BEGIN Supplied data

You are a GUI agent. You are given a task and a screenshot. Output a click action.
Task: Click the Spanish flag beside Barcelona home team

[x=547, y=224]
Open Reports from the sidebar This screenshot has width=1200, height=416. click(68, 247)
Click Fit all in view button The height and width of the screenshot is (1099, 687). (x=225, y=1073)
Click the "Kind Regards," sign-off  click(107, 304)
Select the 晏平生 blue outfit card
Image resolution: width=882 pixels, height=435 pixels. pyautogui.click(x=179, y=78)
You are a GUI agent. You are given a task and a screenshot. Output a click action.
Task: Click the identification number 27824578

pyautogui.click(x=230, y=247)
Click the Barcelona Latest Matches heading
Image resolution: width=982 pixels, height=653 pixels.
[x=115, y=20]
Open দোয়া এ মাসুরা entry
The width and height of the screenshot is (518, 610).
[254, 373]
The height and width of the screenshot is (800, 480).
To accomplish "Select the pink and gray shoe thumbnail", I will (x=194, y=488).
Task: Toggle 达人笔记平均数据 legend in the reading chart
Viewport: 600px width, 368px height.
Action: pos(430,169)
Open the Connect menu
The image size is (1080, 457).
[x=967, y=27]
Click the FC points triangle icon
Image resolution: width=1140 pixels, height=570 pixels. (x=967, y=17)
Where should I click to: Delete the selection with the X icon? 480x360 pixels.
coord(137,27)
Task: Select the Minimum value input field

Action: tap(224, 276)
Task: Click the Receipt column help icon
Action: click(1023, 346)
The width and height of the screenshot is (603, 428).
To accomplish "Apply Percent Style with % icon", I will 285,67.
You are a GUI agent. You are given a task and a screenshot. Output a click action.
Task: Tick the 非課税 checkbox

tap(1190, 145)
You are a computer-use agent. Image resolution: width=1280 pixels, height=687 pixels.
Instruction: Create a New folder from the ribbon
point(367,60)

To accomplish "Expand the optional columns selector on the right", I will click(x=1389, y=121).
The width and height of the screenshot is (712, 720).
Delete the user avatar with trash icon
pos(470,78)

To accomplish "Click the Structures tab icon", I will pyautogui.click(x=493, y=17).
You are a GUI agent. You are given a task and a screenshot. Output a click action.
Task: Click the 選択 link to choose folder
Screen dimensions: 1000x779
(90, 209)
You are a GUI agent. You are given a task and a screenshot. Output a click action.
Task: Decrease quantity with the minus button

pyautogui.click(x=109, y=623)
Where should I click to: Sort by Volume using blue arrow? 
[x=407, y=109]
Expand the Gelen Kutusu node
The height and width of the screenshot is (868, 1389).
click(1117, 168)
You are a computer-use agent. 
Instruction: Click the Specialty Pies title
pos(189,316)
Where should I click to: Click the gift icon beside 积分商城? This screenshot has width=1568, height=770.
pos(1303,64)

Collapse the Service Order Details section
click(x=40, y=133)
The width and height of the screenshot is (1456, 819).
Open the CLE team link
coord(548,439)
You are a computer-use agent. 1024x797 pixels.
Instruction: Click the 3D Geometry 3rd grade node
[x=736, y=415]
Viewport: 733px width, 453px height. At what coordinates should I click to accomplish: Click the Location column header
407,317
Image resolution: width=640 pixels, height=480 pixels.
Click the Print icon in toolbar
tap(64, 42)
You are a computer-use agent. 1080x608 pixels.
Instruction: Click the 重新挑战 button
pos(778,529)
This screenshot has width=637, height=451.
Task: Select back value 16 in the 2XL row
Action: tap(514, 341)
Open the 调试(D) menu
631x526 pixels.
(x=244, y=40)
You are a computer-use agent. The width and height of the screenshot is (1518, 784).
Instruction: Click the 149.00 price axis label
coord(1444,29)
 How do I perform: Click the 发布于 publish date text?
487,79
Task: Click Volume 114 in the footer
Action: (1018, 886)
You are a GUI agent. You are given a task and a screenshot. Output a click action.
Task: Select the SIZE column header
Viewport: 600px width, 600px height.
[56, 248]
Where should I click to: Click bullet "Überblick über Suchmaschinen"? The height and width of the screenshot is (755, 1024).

END Supplied data

### Problem to work on:
Please restate the records word for word. Go from the first line to the line with "Task: Toggle 达人笔记平均数据" and include both.

### Result of the task:
You are a GUI agent. You are given a task and a screenshot. Output a click action.
Task: Click the Spanish flag beside Barcelona home team

[x=547, y=224]
Open Reports from the sidebar This screenshot has width=1200, height=416. click(68, 247)
Click Fit all in view button The height and width of the screenshot is (1099, 687). (x=225, y=1073)
Click the "Kind Regards," sign-off  click(107, 304)
Select the 晏平生 blue outfit card
Image resolution: width=882 pixels, height=435 pixels. pyautogui.click(x=179, y=78)
You are a GUI agent. You are given a task and a screenshot. Output a click action.
Task: Click the identification number 27824578

pyautogui.click(x=230, y=247)
Click the Barcelona Latest Matches heading
Image resolution: width=982 pixels, height=653 pixels.
[x=115, y=20]
Open দোয়া এ মাসুরা entry
The width and height of the screenshot is (518, 610).
[254, 373]
The height and width of the screenshot is (800, 480).
To accomplish "Select the pink and gray shoe thumbnail", I will (x=194, y=488).
Task: Toggle 达人笔记平均数据 legend in the reading chart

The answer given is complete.